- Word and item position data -
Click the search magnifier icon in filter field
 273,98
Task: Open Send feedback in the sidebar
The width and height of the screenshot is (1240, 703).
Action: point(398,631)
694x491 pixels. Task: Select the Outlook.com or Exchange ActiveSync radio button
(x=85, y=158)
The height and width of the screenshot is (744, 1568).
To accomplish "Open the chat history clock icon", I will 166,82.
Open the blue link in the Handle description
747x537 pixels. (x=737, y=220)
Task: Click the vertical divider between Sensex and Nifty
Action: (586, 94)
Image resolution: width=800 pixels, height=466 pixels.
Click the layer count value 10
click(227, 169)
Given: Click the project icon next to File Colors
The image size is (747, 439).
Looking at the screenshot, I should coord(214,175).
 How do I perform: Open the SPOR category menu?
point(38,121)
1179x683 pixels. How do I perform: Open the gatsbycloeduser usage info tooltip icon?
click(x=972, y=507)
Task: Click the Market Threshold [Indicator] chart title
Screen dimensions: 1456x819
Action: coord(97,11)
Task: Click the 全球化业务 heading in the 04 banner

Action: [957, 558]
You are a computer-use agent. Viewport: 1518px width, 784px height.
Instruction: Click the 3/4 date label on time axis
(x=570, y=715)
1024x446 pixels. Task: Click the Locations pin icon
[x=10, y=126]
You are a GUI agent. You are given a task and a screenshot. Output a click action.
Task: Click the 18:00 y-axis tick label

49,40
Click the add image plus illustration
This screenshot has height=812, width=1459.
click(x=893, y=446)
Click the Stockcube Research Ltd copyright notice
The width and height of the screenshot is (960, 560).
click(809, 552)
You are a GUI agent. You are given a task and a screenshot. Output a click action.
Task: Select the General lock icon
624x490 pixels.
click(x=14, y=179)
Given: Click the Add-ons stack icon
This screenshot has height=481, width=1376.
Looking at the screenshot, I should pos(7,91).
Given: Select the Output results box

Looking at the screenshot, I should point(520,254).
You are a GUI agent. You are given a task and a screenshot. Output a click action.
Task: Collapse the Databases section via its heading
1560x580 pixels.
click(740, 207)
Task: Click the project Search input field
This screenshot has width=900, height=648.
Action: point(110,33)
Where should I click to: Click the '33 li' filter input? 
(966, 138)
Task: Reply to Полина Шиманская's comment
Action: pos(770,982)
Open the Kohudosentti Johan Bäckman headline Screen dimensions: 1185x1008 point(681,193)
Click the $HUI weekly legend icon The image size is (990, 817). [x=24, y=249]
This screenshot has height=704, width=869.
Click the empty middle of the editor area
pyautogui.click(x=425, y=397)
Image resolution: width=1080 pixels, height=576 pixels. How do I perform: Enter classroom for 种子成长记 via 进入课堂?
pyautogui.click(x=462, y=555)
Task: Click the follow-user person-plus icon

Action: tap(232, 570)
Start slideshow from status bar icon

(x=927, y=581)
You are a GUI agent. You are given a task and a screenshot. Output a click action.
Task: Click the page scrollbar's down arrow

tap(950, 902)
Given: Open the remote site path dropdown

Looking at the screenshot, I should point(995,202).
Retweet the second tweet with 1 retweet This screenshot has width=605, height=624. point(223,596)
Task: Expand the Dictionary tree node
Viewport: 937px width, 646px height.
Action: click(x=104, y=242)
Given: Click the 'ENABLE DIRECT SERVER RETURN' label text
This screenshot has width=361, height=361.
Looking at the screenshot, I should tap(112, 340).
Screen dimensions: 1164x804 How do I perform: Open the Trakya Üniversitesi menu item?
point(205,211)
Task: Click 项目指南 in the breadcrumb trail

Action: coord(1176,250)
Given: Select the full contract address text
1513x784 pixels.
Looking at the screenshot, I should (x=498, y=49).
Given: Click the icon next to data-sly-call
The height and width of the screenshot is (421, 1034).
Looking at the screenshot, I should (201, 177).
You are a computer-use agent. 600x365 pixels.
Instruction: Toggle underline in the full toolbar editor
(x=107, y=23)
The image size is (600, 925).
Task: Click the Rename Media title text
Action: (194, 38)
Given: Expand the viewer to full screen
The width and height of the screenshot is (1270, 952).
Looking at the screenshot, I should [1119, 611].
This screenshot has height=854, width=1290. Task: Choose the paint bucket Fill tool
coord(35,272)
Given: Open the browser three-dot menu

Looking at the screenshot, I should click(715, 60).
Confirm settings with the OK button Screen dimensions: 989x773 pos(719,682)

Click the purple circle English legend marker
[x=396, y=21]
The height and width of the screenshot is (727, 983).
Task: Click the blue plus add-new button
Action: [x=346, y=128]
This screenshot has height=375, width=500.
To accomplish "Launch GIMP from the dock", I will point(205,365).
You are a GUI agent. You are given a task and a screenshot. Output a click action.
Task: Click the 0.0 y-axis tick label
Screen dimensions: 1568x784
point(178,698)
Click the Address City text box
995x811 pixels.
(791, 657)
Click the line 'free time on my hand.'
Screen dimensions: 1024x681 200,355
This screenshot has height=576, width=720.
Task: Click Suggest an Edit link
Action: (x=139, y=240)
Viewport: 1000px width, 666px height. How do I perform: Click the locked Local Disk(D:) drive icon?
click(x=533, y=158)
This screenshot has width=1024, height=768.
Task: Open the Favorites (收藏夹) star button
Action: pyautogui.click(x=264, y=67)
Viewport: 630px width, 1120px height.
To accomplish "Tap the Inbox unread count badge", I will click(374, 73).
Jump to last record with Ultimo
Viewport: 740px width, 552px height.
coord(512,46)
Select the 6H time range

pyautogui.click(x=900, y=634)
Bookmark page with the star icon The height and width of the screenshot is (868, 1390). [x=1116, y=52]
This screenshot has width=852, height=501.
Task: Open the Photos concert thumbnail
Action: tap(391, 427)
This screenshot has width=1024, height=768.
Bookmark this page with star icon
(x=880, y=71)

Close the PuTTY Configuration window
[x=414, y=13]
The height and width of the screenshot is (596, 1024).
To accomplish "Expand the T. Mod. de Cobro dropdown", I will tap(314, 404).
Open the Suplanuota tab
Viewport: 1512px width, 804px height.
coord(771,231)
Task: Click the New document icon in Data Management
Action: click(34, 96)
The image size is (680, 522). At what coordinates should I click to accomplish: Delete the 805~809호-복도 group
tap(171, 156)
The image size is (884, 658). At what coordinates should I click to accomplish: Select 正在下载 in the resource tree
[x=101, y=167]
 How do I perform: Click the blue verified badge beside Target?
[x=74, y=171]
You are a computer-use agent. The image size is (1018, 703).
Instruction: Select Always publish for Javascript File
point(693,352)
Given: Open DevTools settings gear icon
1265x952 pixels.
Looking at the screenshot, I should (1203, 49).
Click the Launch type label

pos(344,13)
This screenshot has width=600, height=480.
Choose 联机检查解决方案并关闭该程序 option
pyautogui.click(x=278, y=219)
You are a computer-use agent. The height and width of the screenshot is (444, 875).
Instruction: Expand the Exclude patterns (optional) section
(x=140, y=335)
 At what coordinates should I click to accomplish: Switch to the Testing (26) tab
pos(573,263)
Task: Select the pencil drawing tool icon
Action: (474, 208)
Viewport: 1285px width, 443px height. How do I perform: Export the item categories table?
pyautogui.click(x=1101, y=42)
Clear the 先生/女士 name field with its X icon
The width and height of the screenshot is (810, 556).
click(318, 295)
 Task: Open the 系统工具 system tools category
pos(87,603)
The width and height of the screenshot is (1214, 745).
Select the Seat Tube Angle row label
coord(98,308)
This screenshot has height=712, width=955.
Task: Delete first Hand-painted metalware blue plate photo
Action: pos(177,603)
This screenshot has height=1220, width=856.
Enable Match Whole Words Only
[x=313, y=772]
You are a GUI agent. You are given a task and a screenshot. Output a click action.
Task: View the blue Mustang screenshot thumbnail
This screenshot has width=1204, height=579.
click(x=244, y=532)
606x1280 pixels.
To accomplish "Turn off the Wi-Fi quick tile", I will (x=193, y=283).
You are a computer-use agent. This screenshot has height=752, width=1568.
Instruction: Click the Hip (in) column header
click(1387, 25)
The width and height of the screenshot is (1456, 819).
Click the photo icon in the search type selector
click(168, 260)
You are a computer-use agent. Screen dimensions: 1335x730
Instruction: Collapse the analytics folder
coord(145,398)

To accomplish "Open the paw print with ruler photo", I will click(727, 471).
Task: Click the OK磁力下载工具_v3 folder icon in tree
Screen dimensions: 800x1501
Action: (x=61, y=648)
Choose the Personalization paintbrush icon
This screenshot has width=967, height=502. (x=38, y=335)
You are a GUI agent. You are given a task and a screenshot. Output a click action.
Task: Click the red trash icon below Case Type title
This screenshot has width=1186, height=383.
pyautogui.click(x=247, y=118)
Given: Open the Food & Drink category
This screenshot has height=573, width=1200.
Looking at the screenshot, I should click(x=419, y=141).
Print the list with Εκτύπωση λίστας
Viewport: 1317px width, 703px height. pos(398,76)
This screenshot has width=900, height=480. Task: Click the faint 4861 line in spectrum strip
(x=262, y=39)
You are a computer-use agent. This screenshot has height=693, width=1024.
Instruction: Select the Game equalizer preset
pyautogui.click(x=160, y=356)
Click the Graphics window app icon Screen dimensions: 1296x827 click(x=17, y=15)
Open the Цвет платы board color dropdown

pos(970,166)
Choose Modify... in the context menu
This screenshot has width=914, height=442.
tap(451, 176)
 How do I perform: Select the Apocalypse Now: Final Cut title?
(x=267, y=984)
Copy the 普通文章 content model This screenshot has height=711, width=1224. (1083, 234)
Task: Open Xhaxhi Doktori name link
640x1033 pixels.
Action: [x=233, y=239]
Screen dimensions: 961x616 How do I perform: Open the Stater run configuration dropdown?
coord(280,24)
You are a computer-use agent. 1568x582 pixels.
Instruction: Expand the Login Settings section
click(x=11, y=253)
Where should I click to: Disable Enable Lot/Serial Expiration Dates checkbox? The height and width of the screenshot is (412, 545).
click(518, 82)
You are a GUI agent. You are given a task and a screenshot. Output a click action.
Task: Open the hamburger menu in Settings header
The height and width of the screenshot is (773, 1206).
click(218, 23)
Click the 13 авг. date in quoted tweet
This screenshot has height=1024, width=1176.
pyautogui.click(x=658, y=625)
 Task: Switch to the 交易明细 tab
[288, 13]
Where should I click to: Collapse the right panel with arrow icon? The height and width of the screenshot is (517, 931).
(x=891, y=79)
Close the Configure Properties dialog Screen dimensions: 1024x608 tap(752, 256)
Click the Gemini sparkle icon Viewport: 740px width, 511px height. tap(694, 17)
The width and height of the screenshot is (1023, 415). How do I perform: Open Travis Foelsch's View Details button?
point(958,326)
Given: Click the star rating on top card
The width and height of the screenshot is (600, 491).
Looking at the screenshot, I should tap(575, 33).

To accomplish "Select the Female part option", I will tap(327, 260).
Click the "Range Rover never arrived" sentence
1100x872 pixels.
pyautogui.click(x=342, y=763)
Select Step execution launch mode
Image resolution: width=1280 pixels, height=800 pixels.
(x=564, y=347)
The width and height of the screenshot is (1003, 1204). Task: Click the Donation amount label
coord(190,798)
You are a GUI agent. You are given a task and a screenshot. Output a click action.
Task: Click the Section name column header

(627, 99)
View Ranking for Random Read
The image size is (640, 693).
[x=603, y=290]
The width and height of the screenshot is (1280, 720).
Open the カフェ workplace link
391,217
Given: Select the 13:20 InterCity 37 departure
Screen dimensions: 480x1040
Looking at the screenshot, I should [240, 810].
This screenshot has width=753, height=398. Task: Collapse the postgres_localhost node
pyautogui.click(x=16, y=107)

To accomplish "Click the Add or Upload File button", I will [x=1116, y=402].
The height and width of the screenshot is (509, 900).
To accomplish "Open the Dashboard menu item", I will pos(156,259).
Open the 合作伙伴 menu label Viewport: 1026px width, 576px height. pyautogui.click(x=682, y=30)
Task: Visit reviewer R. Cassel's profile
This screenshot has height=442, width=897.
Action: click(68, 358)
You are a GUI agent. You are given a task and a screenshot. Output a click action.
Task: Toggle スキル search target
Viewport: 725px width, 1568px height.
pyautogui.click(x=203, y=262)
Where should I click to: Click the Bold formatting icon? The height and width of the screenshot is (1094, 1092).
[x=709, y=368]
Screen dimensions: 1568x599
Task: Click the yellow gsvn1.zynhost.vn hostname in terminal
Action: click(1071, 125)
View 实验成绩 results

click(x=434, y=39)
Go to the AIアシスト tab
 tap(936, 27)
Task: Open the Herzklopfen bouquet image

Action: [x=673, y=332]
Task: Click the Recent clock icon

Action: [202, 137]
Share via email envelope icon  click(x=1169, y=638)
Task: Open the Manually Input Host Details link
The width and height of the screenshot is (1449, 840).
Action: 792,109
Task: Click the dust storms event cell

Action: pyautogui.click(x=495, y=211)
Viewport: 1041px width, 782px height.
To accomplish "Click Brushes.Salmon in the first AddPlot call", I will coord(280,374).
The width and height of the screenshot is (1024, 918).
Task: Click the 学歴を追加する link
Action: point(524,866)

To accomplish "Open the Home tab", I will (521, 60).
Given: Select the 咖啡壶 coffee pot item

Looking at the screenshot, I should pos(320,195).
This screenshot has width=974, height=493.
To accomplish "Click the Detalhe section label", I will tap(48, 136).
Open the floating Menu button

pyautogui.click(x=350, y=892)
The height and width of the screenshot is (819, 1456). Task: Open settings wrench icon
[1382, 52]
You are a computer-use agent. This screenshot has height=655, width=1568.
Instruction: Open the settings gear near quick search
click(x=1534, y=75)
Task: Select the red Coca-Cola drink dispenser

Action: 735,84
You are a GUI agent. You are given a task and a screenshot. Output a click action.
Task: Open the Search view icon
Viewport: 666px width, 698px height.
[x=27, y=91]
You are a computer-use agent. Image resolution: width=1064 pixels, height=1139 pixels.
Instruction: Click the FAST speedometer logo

- Task objective -
Repeat everything in the lines above from the first line down to the line containing "click(227, 169)", both included.

- Exercise output -
Click the search magnifier icon in filter field
 273,98
Task: Open Send feedback in the sidebar
The width and height of the screenshot is (1240, 703).
Action: point(398,631)
694x491 pixels. Task: Select the Outlook.com or Exchange ActiveSync radio button
(x=85, y=158)
The height and width of the screenshot is (744, 1568).
To accomplish "Open the chat history clock icon", I will 166,82.
Open the blue link in the Handle description
747x537 pixels. (x=737, y=220)
Task: Click the vertical divider between Sensex and Nifty
Action: (586, 94)
Image resolution: width=800 pixels, height=466 pixels.
Click the layer count value 10
click(227, 169)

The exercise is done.